• Your task: Copy the data word for word, beginning with the line that contains "Click the back arrow button" and continuing through the line that contains "click(460, 63)", both included.
>> START
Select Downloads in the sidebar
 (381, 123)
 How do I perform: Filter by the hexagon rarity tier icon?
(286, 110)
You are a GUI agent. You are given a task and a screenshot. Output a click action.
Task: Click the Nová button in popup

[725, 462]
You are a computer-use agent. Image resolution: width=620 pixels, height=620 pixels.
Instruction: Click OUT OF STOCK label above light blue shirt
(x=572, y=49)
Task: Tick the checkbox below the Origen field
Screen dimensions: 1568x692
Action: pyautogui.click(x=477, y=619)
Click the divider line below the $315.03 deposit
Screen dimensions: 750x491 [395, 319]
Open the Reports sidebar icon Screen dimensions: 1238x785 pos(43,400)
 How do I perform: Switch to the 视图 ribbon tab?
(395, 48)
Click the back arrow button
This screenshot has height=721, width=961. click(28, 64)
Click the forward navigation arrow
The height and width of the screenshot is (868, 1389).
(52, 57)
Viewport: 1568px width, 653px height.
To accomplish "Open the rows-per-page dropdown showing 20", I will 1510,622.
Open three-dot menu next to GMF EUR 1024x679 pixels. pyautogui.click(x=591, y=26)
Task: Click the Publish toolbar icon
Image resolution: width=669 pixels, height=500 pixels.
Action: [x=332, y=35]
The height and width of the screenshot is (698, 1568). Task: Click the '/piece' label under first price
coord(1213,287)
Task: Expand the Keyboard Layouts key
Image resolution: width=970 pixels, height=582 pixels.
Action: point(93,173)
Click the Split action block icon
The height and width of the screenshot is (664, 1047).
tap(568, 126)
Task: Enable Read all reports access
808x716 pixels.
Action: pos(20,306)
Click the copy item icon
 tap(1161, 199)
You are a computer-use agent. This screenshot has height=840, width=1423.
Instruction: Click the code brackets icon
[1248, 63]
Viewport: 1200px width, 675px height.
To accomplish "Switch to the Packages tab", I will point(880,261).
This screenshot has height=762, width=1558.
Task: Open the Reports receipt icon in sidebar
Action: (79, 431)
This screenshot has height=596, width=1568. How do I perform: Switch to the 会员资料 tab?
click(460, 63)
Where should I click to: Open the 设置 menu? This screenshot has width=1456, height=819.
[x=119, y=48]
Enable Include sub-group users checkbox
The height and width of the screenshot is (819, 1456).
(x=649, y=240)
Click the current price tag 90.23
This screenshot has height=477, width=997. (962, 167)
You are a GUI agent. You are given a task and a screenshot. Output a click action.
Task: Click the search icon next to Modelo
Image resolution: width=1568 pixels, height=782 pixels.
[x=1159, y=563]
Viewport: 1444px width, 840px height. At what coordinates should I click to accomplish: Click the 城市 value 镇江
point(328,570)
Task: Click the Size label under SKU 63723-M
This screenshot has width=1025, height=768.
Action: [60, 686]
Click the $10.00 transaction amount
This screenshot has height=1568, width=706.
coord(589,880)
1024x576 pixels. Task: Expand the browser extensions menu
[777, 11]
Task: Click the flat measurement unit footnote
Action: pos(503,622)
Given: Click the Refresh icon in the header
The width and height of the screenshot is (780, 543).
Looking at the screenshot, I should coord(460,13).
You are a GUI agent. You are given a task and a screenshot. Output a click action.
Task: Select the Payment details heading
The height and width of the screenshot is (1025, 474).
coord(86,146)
>> END
• Solution:
Click the back arrow button
This screenshot has height=721, width=961. click(28, 64)
Click the forward navigation arrow
The height and width of the screenshot is (868, 1389).
(52, 57)
Viewport: 1568px width, 653px height.
To accomplish "Open the rows-per-page dropdown showing 20", I will 1510,622.
Open three-dot menu next to GMF EUR 1024x679 pixels. pyautogui.click(x=591, y=26)
Task: Click the Publish toolbar icon
Image resolution: width=669 pixels, height=500 pixels.
Action: [x=332, y=35]
The height and width of the screenshot is (698, 1568). Task: Click the '/piece' label under first price
coord(1213,287)
Task: Expand the Keyboard Layouts key
Image resolution: width=970 pixels, height=582 pixels.
Action: point(93,173)
Click the Split action block icon
The height and width of the screenshot is (664, 1047).
tap(568, 126)
Task: Enable Read all reports access
808x716 pixels.
Action: pos(20,306)
Click the copy item icon
 tap(1161, 199)
You are a computer-use agent. This screenshot has height=840, width=1423.
Instruction: Click the code brackets icon
[1248, 63]
Viewport: 1200px width, 675px height.
To accomplish "Switch to the Packages tab", I will point(880,261).
This screenshot has height=762, width=1558.
Task: Open the Reports receipt icon in sidebar
Action: (79, 431)
This screenshot has height=596, width=1568. How do I perform: Switch to the 会员资料 tab?
click(460, 63)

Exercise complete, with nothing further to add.